## GIVEN EXERCISE
Can you repeat the data below word for word, starting at the line containing "Image resolution: width=2090" and ending at the line containing "click(x=221, y=437)"?

------

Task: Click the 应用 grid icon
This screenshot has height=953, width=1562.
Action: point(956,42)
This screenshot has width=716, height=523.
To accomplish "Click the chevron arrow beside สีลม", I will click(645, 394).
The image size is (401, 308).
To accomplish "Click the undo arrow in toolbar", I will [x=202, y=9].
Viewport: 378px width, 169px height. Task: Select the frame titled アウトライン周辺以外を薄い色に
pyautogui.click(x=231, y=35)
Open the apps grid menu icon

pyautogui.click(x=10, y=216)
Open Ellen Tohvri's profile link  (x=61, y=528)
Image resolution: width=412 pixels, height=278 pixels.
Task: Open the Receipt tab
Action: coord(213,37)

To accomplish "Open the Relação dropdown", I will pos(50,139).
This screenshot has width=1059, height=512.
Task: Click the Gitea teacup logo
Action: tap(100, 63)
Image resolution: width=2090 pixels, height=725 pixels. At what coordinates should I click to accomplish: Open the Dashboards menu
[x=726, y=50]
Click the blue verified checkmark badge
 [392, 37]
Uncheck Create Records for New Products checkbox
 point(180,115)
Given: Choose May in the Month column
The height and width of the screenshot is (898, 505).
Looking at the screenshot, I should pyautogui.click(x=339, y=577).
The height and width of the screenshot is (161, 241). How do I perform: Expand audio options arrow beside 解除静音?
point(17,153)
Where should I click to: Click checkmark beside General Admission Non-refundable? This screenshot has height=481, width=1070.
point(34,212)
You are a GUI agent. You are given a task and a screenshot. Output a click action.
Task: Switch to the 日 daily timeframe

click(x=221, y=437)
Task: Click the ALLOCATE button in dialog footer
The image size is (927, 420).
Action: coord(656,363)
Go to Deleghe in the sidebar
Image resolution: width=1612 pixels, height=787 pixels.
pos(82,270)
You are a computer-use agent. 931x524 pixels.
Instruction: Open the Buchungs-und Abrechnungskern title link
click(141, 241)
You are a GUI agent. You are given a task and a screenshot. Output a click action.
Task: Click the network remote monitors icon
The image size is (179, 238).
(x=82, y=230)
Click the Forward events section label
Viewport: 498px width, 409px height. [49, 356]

------

## WRITTEN ANSWER
Image resolution: width=2090 pixels, height=725 pixels. At what coordinates should I click to accomplish: Open the Dashboards menu
[x=726, y=50]
Click the blue verified checkmark badge
 [392, 37]
Uncheck Create Records for New Products checkbox
 point(180,115)
Given: Choose May in the Month column
The height and width of the screenshot is (898, 505).
Looking at the screenshot, I should pyautogui.click(x=339, y=577).
The height and width of the screenshot is (161, 241). How do I perform: Expand audio options arrow beside 解除静音?
point(17,153)
Where should I click to: Click checkmark beside General Admission Non-refundable? This screenshot has height=481, width=1070.
point(34,212)
You are a GUI agent. You are given a task and a screenshot. Output a click action.
Task: Switch to the 日 daily timeframe

click(x=221, y=437)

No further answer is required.